Step 3: Calculate Your Net Worth
With a clear overview of your assets and liabilities, calculating your net worth is straightforward. Simply subtract your total liabilities from your total assets:
Net Worth = Total Assets – Total Liabilities
- Example: $700,000 in assets – $550,000 in liabilities = a net worth of $150,000
MM Insight: The median net worth for an individual under the age of 35 in Canada is approximately $50,000. How do you stack up?
Step 4: Assess and Monitor Your Net Worth
Understanding your net worth is just the starting point. Here are some strategies for leveraging your net worth to enhance your financial well-being:
- Track your progress: Update your net worth calculations periodically to monitor your financial growth and make adjustments to your financial plan as necessary.
══════
#### Directive 1
What does the net worth excerpt give as the approximate median net worth for an individual under 35 in Canada?
#### Directive 2
Quote the net worth excerpt, starting at "Step 4: Assess" and ending at "plan as necessary.".
#### Directive 3
Write what comes next in the net worth excerpt, picking up after its last line.

#### Dataset entries
══════
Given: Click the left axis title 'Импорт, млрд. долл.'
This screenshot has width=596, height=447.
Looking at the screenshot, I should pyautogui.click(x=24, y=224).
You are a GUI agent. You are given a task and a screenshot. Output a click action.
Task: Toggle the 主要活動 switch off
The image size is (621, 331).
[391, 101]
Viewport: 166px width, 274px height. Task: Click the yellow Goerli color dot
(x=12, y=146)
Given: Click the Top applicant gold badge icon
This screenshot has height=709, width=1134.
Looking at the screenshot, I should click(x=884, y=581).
══════
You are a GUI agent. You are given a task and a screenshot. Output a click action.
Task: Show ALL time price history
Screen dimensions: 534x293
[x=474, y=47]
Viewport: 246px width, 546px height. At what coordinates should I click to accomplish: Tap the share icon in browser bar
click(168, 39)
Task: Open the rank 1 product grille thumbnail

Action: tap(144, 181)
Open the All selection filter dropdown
══════
#### Output 1
About $50,000.

#### Output 2
Step 4: Assess and Monitor Your Net Worth
Understanding your net worth is just the starting point. Here are some strategies for leveraging your net worth to enhance your financial well-being:
- Track your progress: Update your net worth calculations periodically to monitor your financial growth and make adjustments to your financial plan as necessary.

#### Output 3
- Establish goals: Use your net worth as a benchmark for setting and achieving short- and long-term financial goals, such as saving for a down payment or eliminating high-interest debt.
- Optimize your financial balance sheet: Focus on growing your assets and reducing your liabilities to boost your net worth over time. Strategies may include investing in appreciating assets, paying off high-interest debts, or establishing an emergency fund.
By accurately assessing your assets and liabilities, you can make informed decisions about your finances, track your progress, and work towards achieving your financial objectives.